EXERCISE MATERIAL section start

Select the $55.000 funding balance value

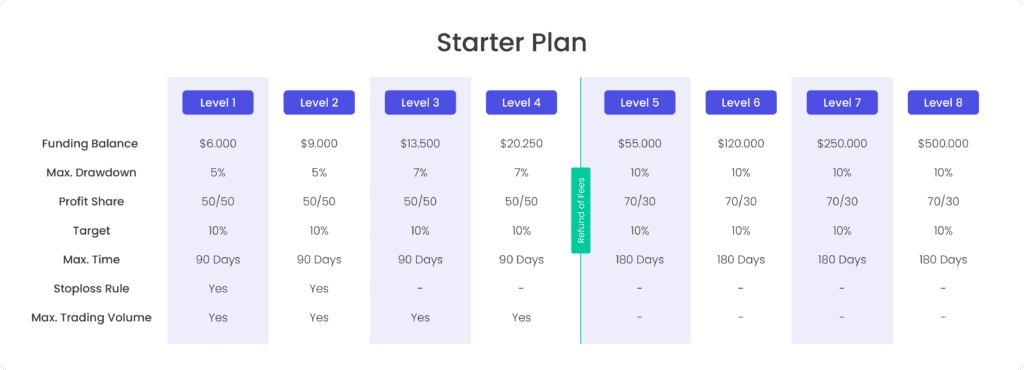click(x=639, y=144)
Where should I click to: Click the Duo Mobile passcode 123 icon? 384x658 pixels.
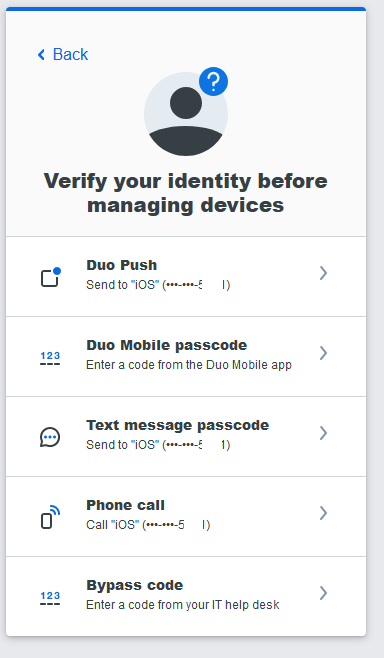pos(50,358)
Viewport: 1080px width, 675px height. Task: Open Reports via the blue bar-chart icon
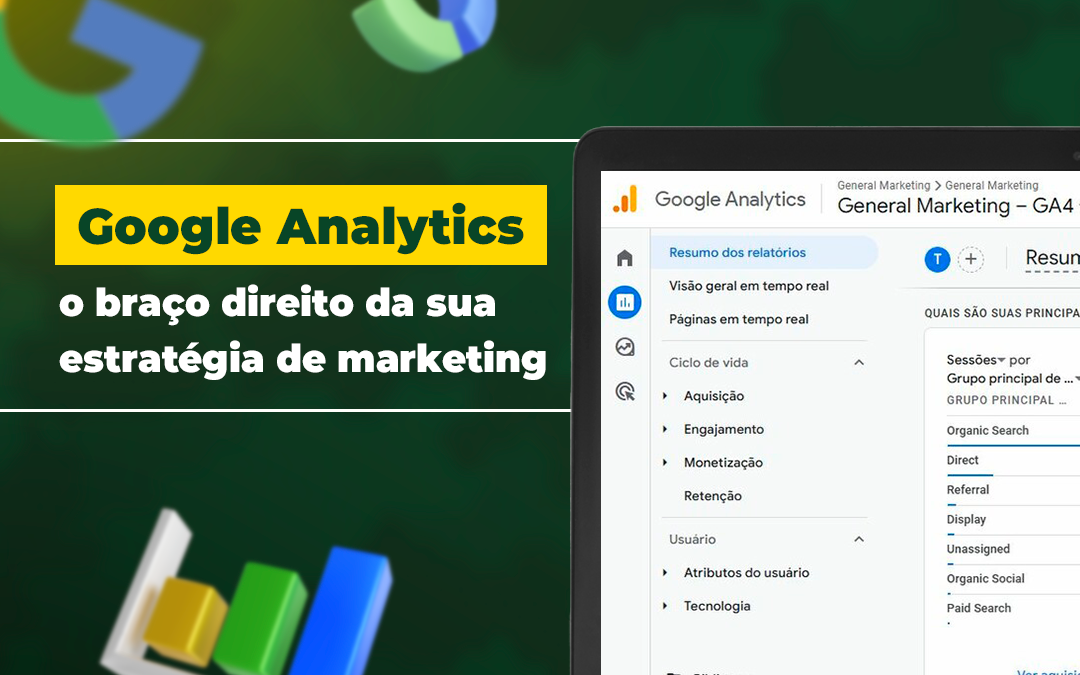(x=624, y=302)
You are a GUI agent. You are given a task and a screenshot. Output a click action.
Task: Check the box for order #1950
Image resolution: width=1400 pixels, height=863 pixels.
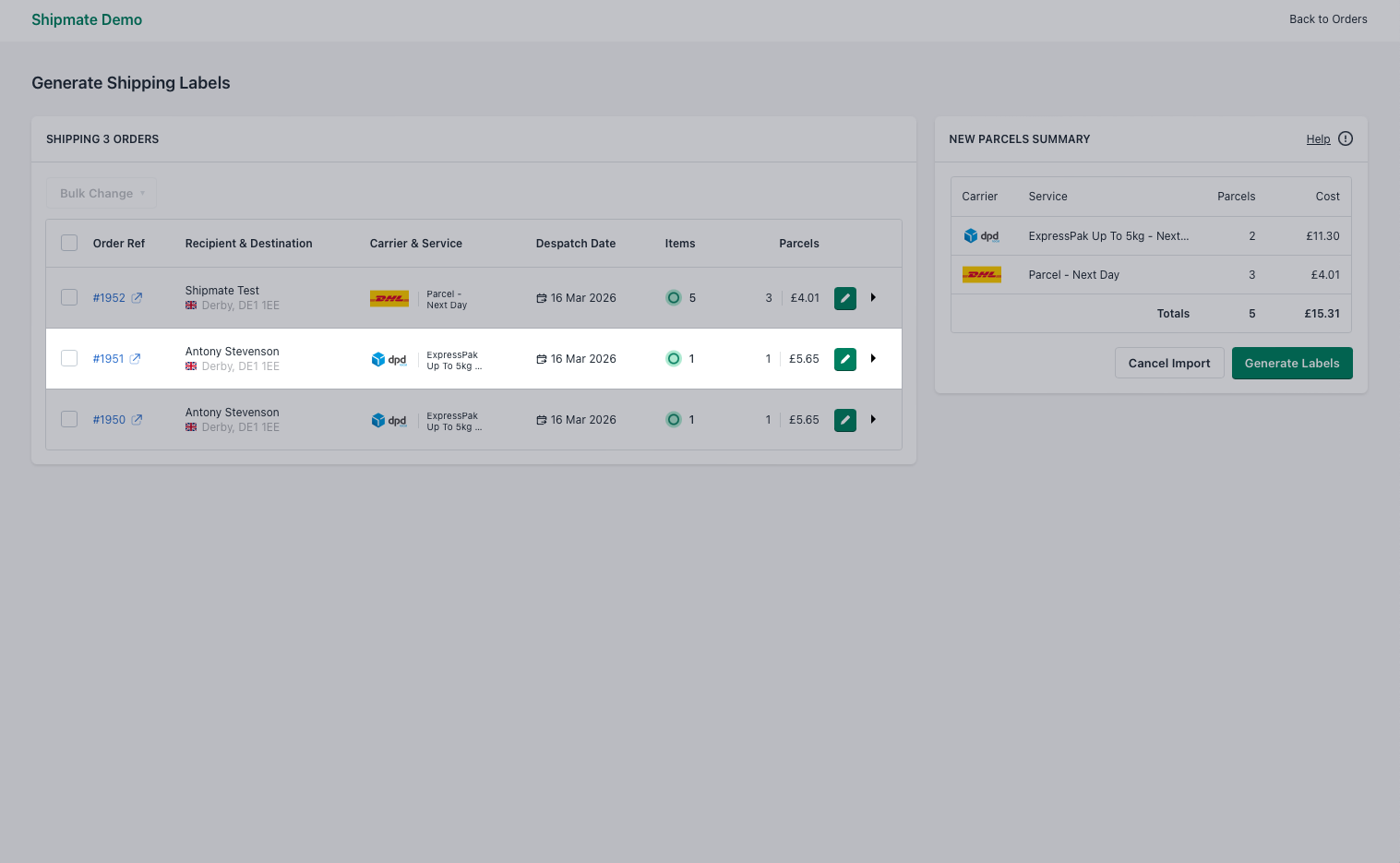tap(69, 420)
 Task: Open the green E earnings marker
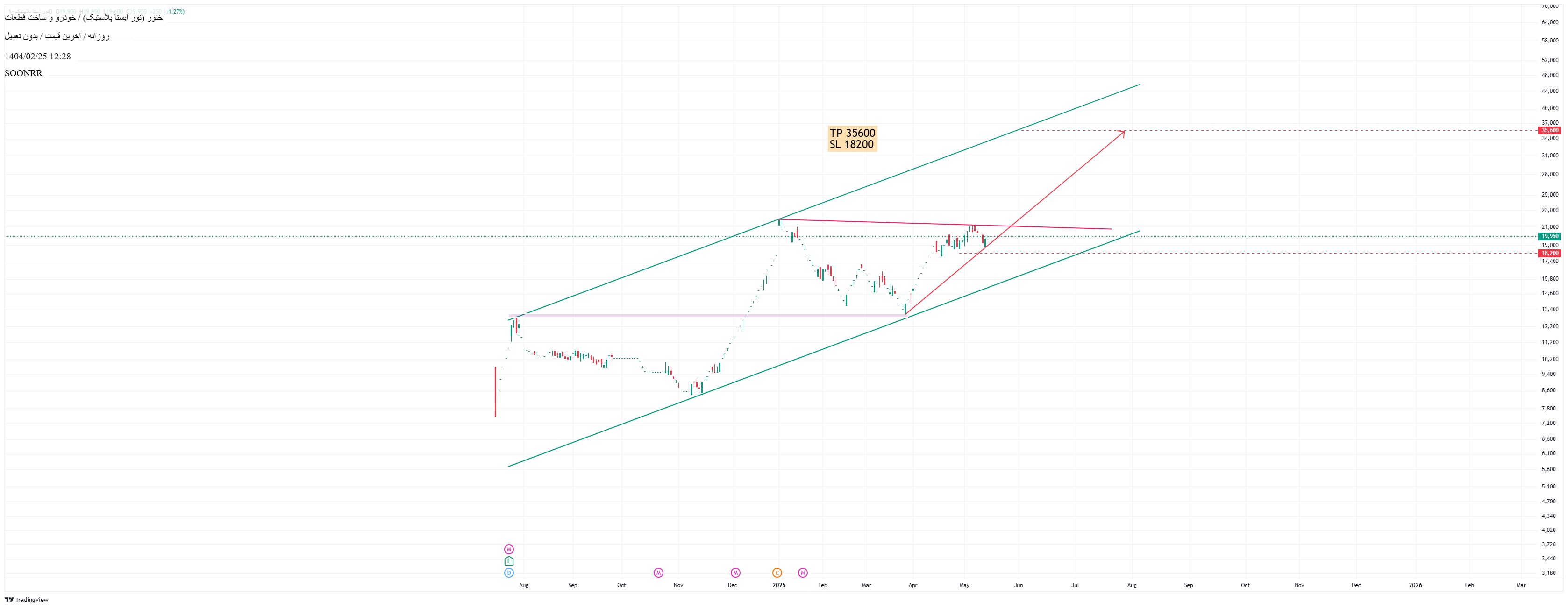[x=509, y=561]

EXERCISE MATERIAL section end

** AIM OF THE EXERCISE **
Leave out the pictures and print each record exactly as it stands.

** RESPONSE **
Select the $55.000 funding balance value

click(x=639, y=144)
Where should I click to: Click the Duo Mobile passcode 123 icon? 384x658 pixels.
pos(50,358)
Viewport: 1080px width, 675px height. Task: Open Reports via the blue bar-chart icon
(x=624, y=302)
You are a GUI agent. You are given a task and a screenshot. Output a click action.
Task: Check the box for order #1950
Image resolution: width=1400 pixels, height=863 pixels.
tap(69, 420)
 Task: Open the green E earnings marker
[x=509, y=561]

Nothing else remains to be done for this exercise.